Autologous platelet clots serve as slow-release delivery systems for platelet-derived growth factors and cytokines. Their application to the pericardial sac might facilitate salvage and repair of ischemically injured myocardium. However, little is known about platelet clot stability in the pericardial sac. We investigated the stability of platelet clots in vitro and after administration to the pericardial sac in pigs and patients. In 5 Yorkshire-Landrace pigs and 10 patients, in vitro manufactured autologous platelet gel (Medtronic Magellan Platelet Separator) and platelet-rich fibrin (Vivolution Vivostat System) were administered to the pericardial sac for 30 minutes. Two antifibrinolytics (tranexamic acid and aprotinin) were tested for their capacity to stabilize autologous platelet gel. In vitro clots, incubated at 37 degrees C for 48 hours, served as controls. Clot weight was measured before and after administration.
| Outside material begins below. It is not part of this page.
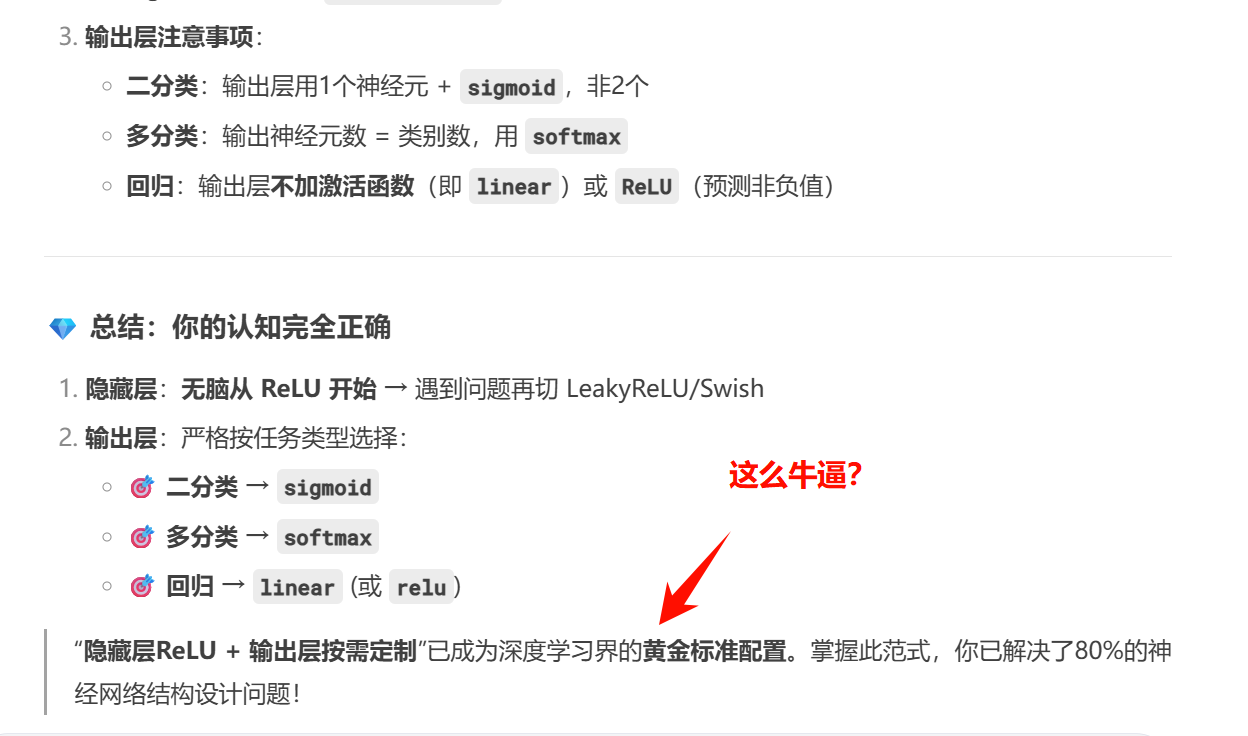Click the gray vertical bar of the blockquote
Viewport: 1248px width, 736px height.
46,671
In vitro, autologous platelet gel clots of either formula liquefied almost entirely within 60 minutes whereas platelet-rich fibrin clots remained intact. In the pig, platelet clot weight decreased to 16.7% +/- 7.8% (P < .05) and 66.4% +/- 3.2% (P < .05) of initial clot weight for autologous platelet gel and platelet-rich fibrin, respectively. Addition of antifibrinolytics to autologous platelet gel did not reduce clot degradation significantly. In patients, autologous platelet gel and platelet-rich fibrin clot weight remained 9.0% +/- 1.5% (P < .05) and 73.7% +/- 2.6% (P < .05) of initial clot weight, respectively. Autologous platelet gel is unstable both in vitro and in vivo, whereas platelet-rich fibrin remains intact in vitro and, compared with autologous platelet gel, is less subject to degradation in pigs and in patients.